_What is required_: Express the data from the line with "You are a GUI" to the line with "click(x=106, y=426)" as a two-column CSV with the headers request and response. Write one row for each request. Put its text and its answer each in a single quoted field with line breaks replaced by spaces, and leave out the pictures.

_Data for the task_:
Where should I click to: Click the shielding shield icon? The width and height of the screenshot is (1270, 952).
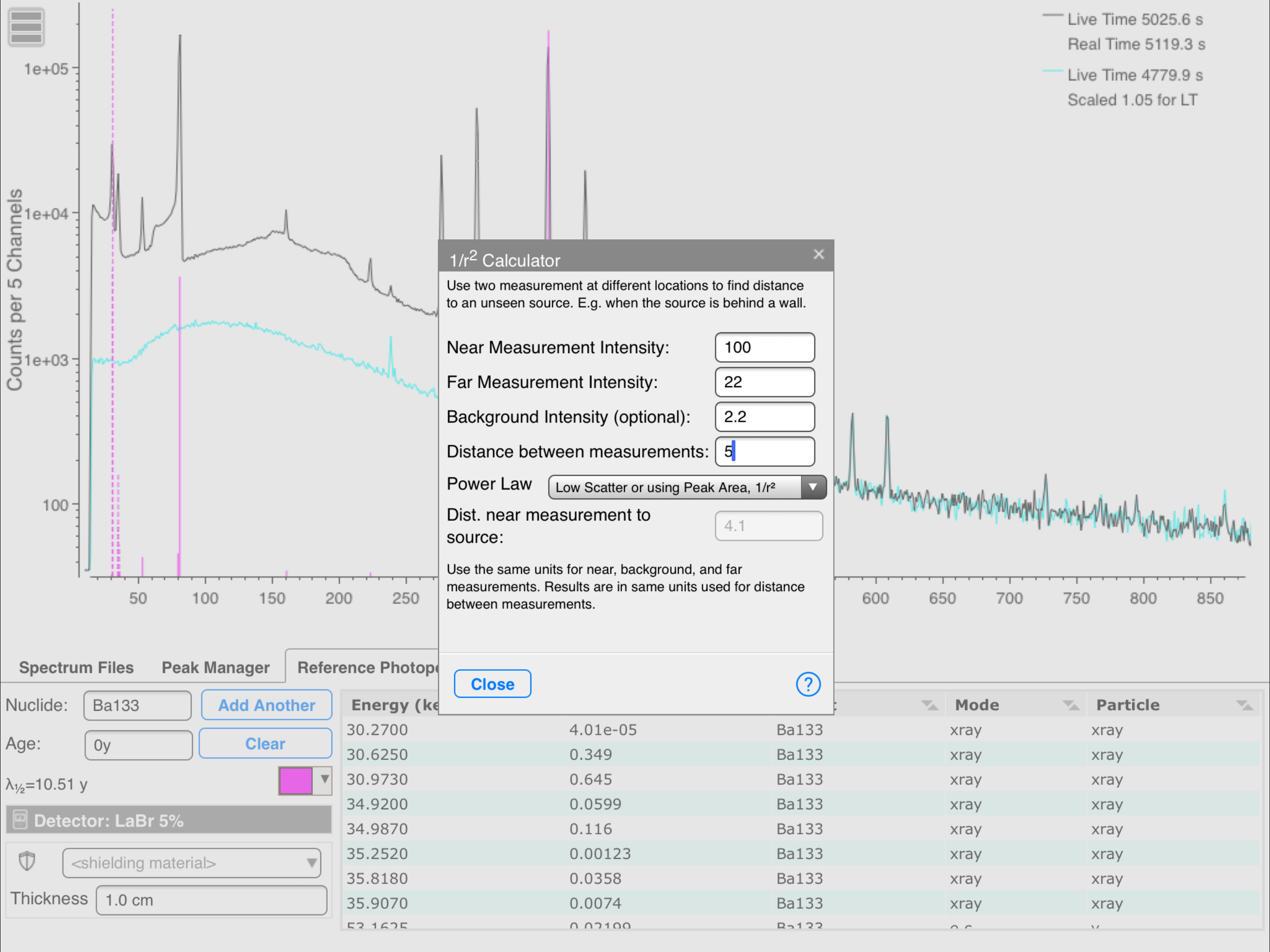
...
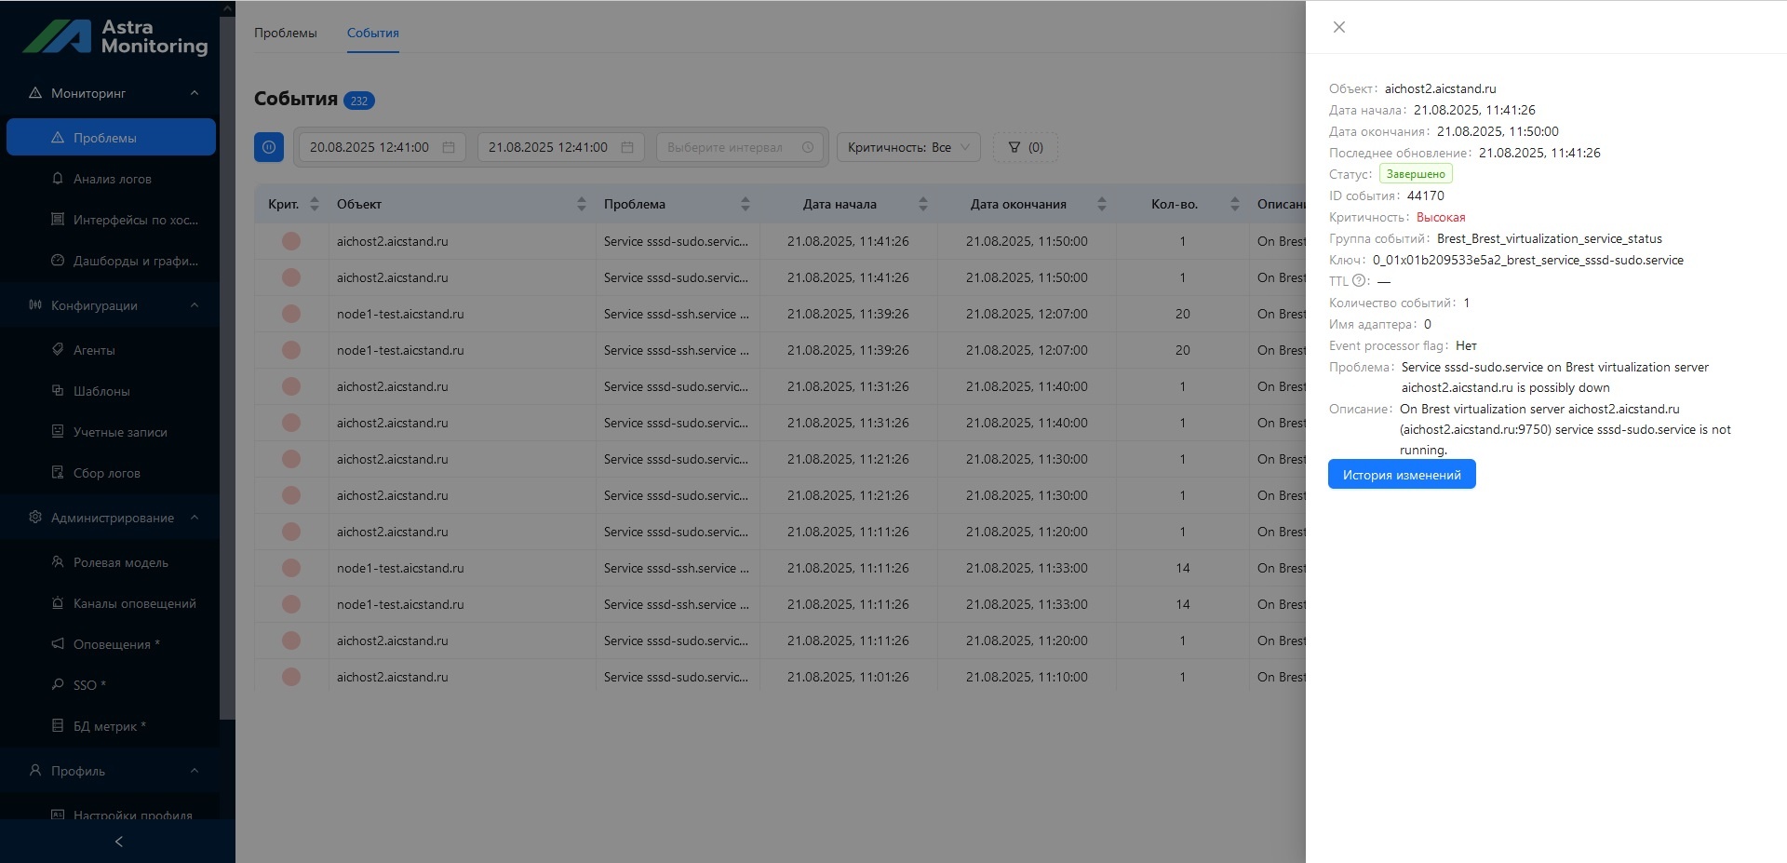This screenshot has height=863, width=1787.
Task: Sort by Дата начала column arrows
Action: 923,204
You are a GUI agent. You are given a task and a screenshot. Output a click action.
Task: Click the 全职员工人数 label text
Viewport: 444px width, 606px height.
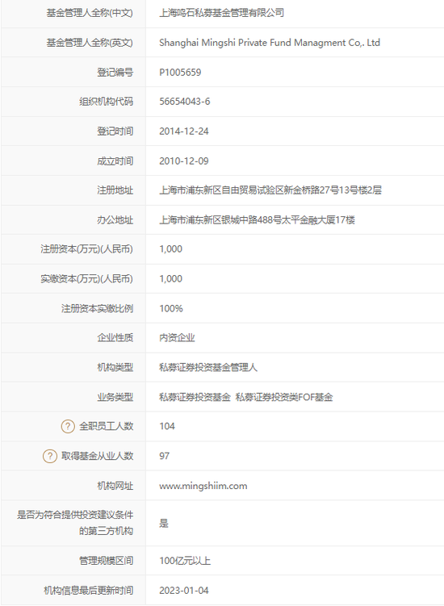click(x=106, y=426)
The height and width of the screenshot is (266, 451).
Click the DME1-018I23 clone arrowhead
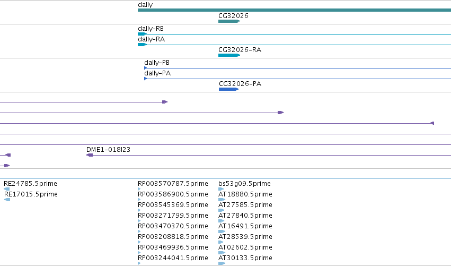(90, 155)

_Problem solution_:
request,response
"You are a GUI agent. You are given a task and a screenshot. Output a click action. Task: Click the 全职员工人数 label text Viewport: 444px width, 606px height.","click(x=106, y=426)"